Thursday, June 30, 2011

Debates over Hydraulic Fracturing

natural gas drilling
Photo courtesy of Helen Slottje for www.shaleshock.org

The use of hydraulic fracturing to exploit unconventional sources of natural gas is perhaps the most  divisive new development in domestic energy technology this decade. Hydrofracking, or "fracking" as it is commonly called, is the process by which pressurized fluid intrudes into a rock formation, resulting in the fracture of bedrock. Increasingly, this technique is used in natural gas extraction where pressurized water, chemicals, and propping agents are injected into a wellbore in order to induce and maintain fractures at-depth in gas-bearing formations. This technology has recently allowed the profitable exploitation of “unconventional” natural gas deposits, which includes shales, coalbeds, and tight sands (EPA, 2011).  

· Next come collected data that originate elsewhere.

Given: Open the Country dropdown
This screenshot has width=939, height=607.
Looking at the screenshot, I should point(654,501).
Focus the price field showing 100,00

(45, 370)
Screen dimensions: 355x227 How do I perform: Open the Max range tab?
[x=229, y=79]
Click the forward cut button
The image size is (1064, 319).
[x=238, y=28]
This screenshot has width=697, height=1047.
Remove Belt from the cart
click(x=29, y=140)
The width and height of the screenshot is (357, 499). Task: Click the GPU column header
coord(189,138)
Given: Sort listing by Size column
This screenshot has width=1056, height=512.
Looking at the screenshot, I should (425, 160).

The potential energy resources of unconventional gas deposits are predicted to be significant (comprising up to 60% of onshore gas resources), and in the United States may end up providing an alternative to imported fossil fuels and “dirtier” energy sources such as coal (DOE, 2009). Recent estimates by the Energy Information Administration predict over 2,552 trillion cubic feet of recoverable natural gas in the U.S., enough to supply the nation for 110 years at current rates of production (EIA, 2010). The largest reservoirs of the newly available gas are stored in shale basins spread across the eastern, southern, and central U.S. This includes the Barnett formation in Texas, the Fayetteville formation in Arkansas and Oklahoma, and the Marcellus formation, which extends from Tennessee up through New York. Natural gas exploration and production in these regions has increased exponentially over the last few years. In the U.S. in 2008, the number of natural gas and condensate wells increased 5.7%, reaching an historic peak of 478,562 wells (Kargbo et al., 2010).

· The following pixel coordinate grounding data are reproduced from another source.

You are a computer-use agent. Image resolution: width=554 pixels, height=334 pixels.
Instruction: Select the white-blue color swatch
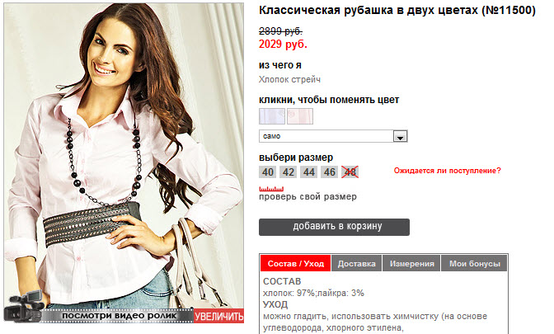272,116
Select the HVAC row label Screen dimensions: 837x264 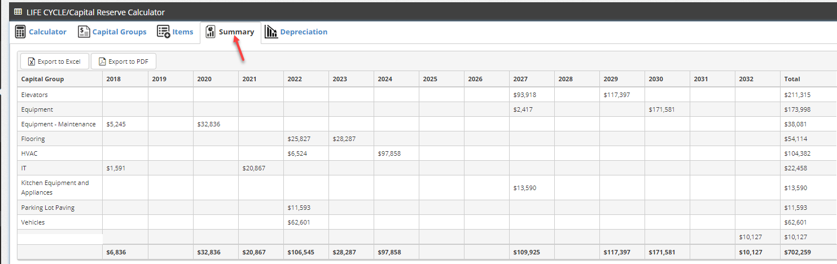click(x=29, y=153)
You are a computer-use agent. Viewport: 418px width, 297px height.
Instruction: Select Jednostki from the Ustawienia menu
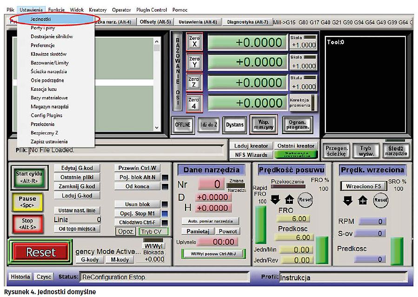[x=41, y=19]

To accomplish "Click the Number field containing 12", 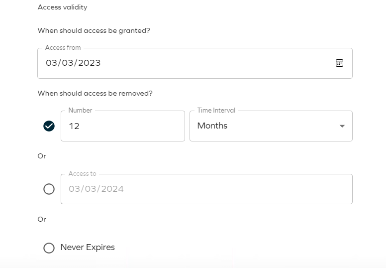I will tap(122, 126).
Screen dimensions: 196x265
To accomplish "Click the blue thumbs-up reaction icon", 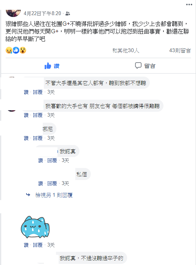I will click(x=16, y=50).
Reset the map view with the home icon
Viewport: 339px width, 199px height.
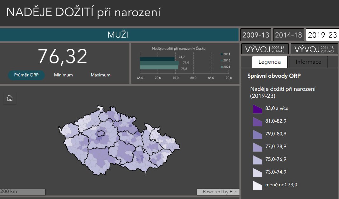10,98
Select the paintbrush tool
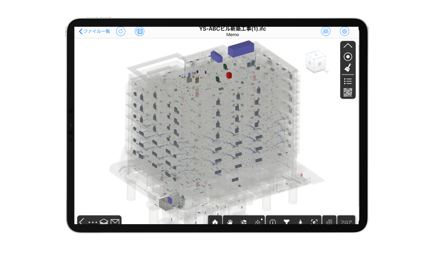Image resolution: width=434 pixels, height=253 pixels. 348,68
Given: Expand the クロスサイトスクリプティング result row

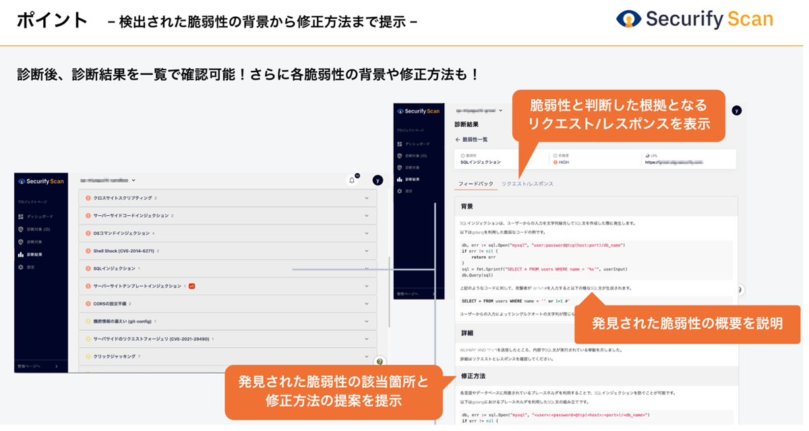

Those wells which employ hydraulic fracturing, however, are increasingly coming under scrutiny as new concerns have emerged about the environmental and health impacts of this new technique. A single HF operation can require millions of gallons of hydraulic fracturing fluid- a mixture of water, a proppant such as sand or ceramic beads, and up to 750 chemicals and other components. A recent Congressional investigation determined that between 2005 and 2009, HF operations used at least 29 chemicals that are either human carcinogens (such as benzene and lead), regulated under the Safe Drinking Water Act, or regulated under the Clean Air Act (U.S. House of Representatives, 2011). There is widespread public concern about the threat to drinking water safety, as well as concern that the oil and gas service companies and regulatory agencies are not aware of the full range of dangers or even the ingredients in HF fluid (Urbina, 2011). To assess the exact risk to drinking water resources, the EPA has recently initiated a study of the full lifecycle of HF production (EPA, 2011).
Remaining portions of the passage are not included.